Where and How to Book My C&P Exam?

The VA Veterans’ disability claim process can be daunting because it’s unfamiliar, and the stakes are high. You may have heard that the process will require a C&P exam (formally a Compensation & Pension Examination) and wonder what the C&P exam process looks like and how to get this scheduled and completed.

This article will simplify all of that for you.

What a C&P exam is and why it is important

Before getting into the details, let’s recap what a C&P exam is, what C&P exam paperwork you should expect, and why it is so important.

A C&P exam is an optional step in the VA Veterans’ disability claim process, part of the claims file research that the VA sometimes, but not always, requests.

It is required, however, for the veteran to attend if the VA decides to schedule one. A C&P exam involves a (usually short) visit with a medical professional designated by the VA.

====

» **ABOUT THIS EXERCISE**
In the text on C&P exams, extract the passage from "A C&P exam is an optional" to "not always, requests.", copying it word for word. Work from the text on C&P exams alone, without outside knowledge.

» **INPUT DATA**

====

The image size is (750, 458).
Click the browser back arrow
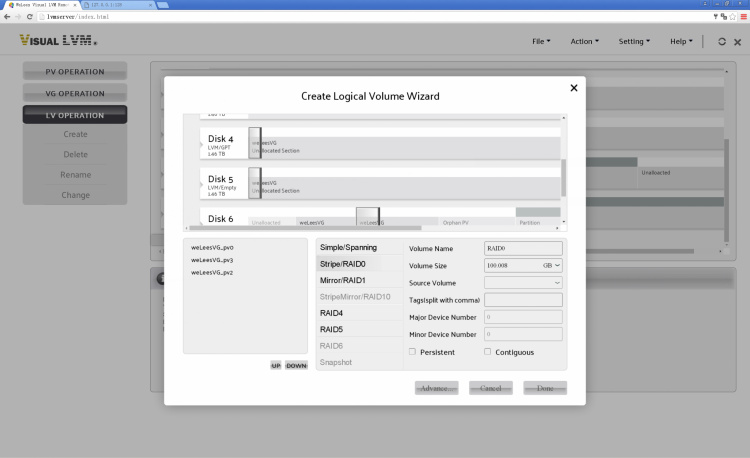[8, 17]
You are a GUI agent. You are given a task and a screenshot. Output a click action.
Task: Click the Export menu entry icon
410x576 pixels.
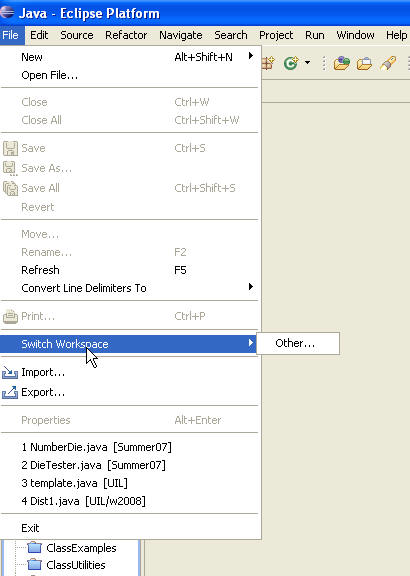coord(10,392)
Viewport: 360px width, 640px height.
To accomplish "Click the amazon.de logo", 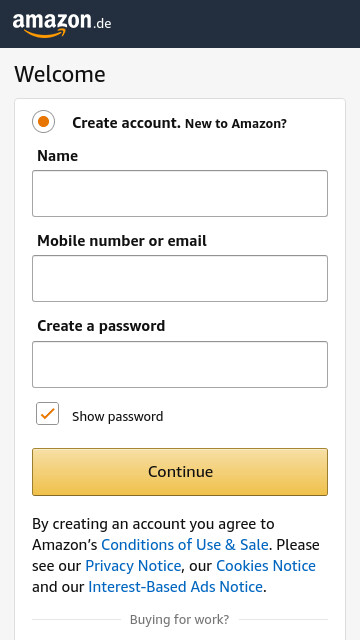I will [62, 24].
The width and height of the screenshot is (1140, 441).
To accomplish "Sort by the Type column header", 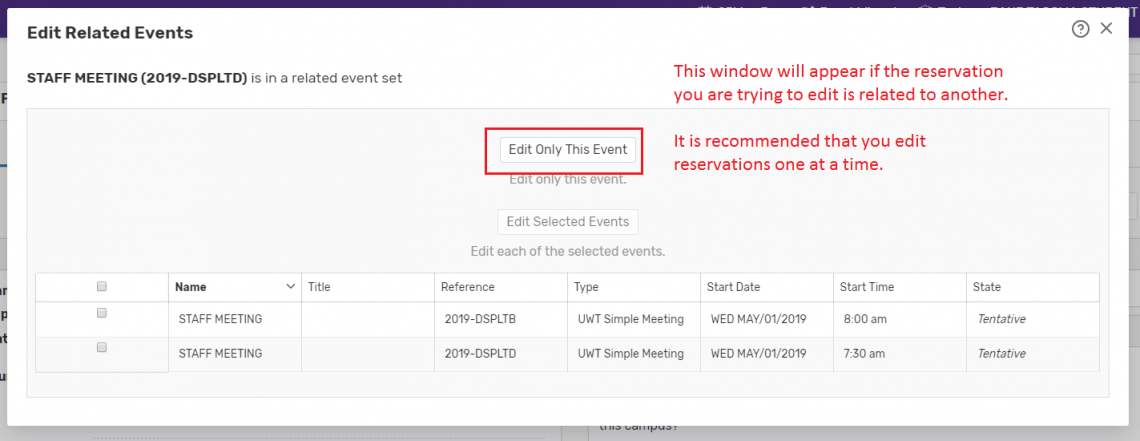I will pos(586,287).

====

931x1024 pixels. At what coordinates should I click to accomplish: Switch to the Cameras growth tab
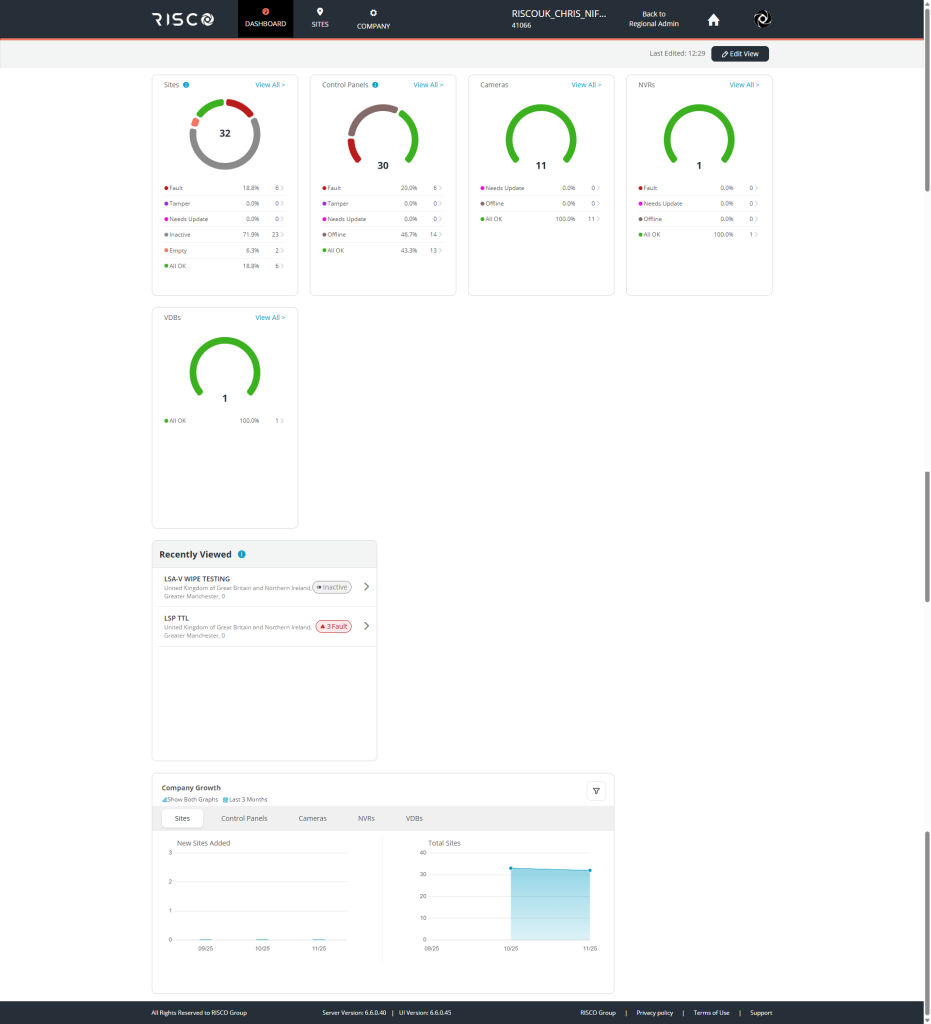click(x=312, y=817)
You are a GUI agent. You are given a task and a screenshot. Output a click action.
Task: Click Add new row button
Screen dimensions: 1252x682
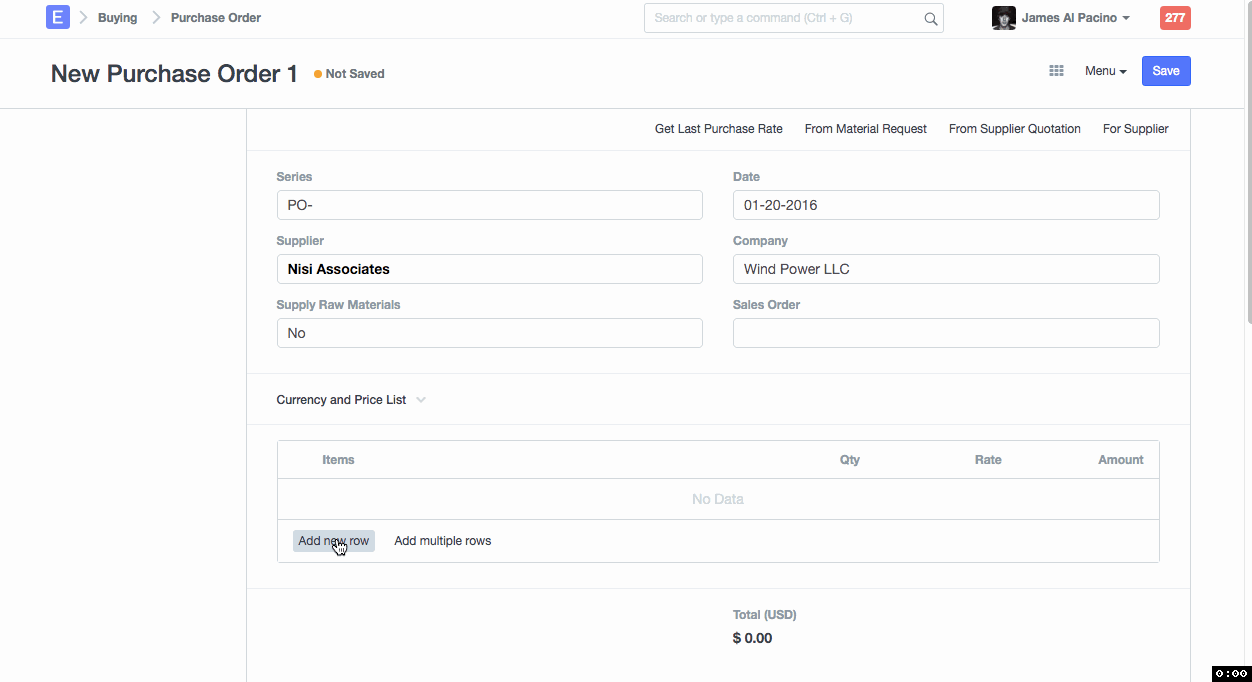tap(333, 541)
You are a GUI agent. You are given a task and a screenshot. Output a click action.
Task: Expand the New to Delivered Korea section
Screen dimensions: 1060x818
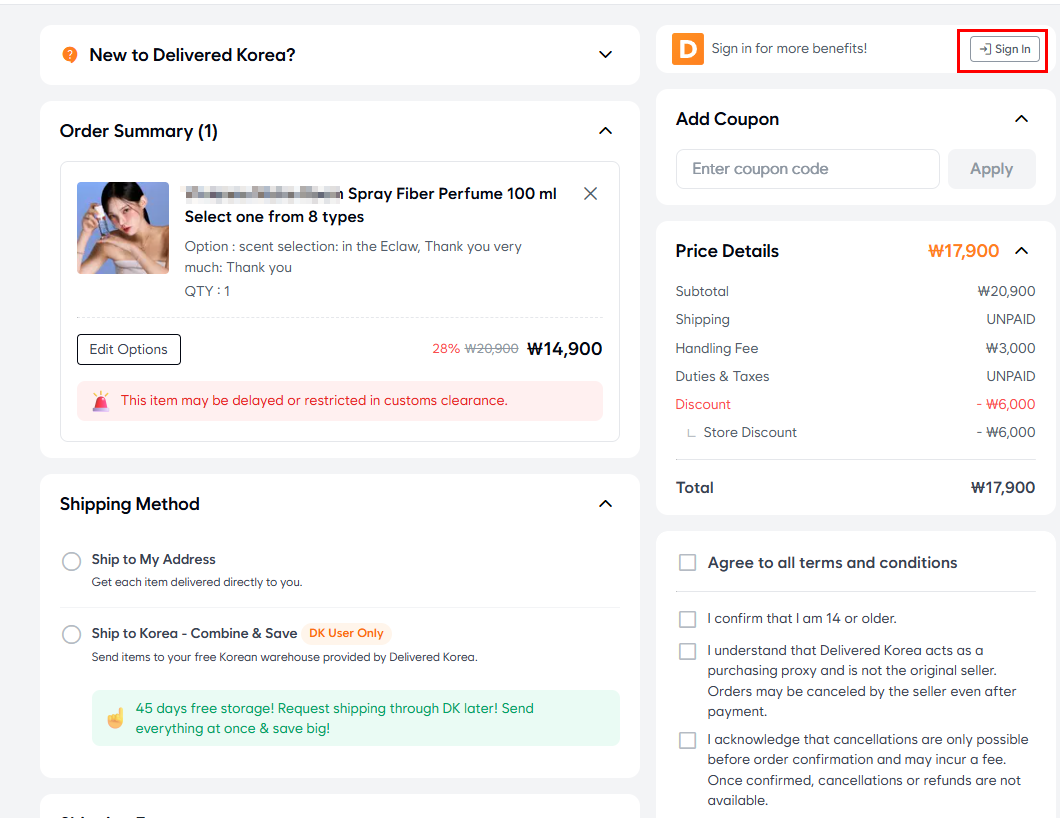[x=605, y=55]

====

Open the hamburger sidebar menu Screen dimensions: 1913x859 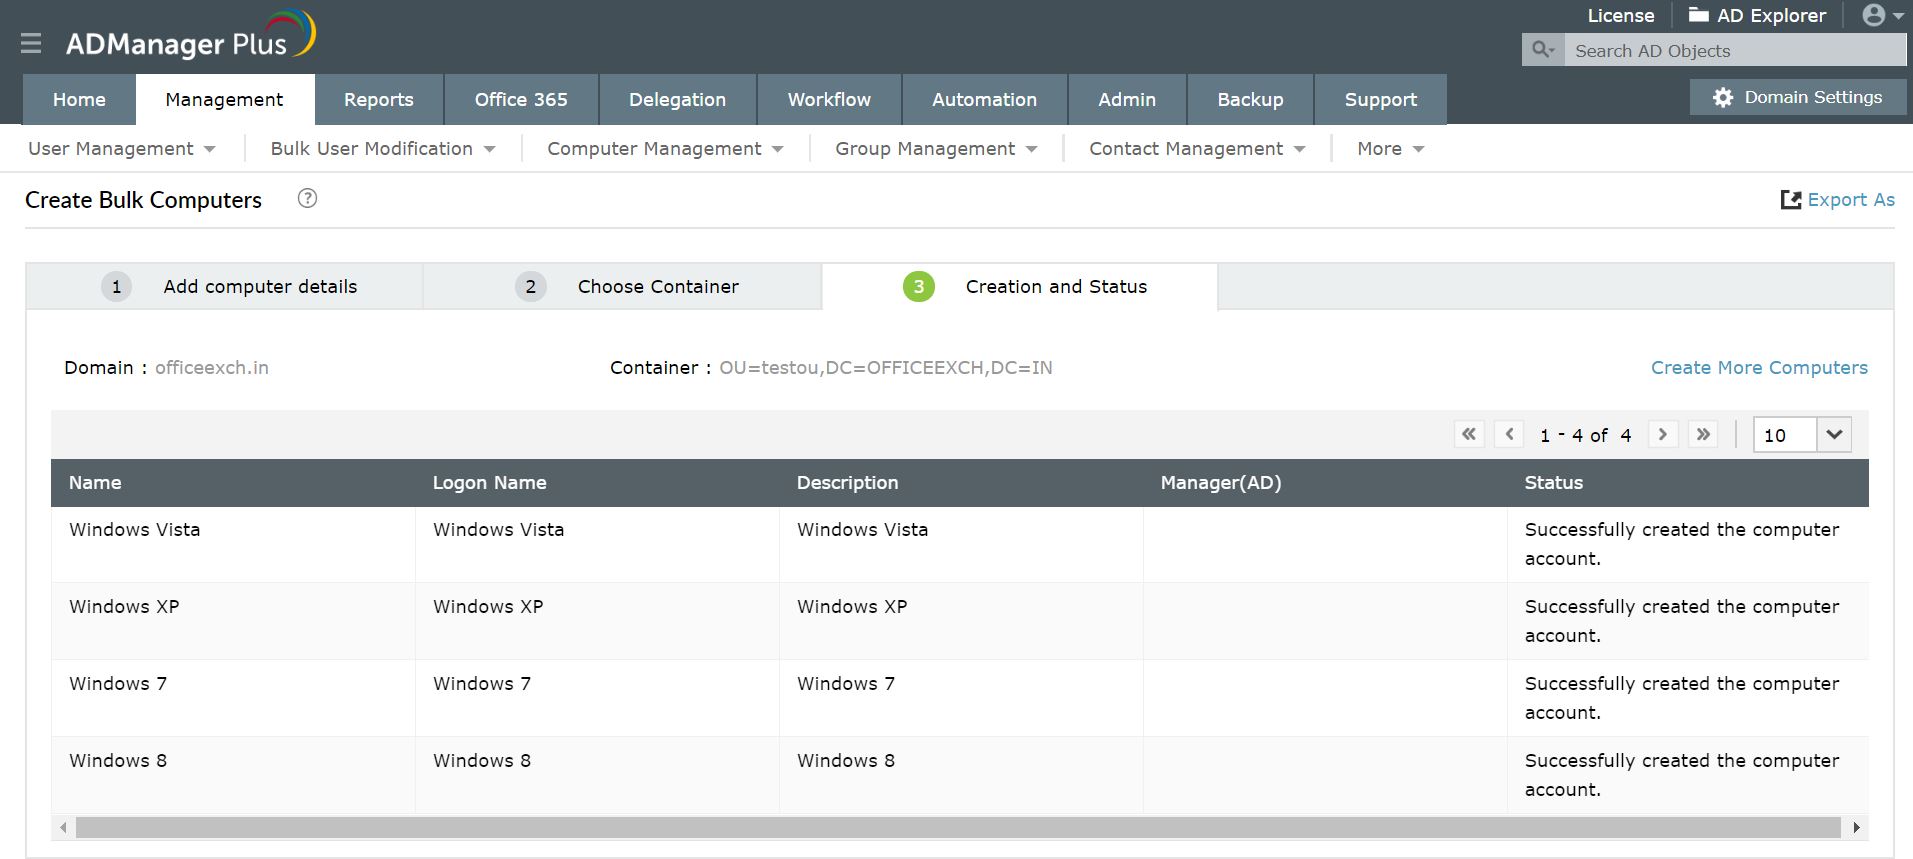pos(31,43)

====

» **ANSWER SPACE**
A C&P exam is an optional step in the VA Veterans’ disability claim process, part of the claims file research that the VA sometimes, but not always, requests.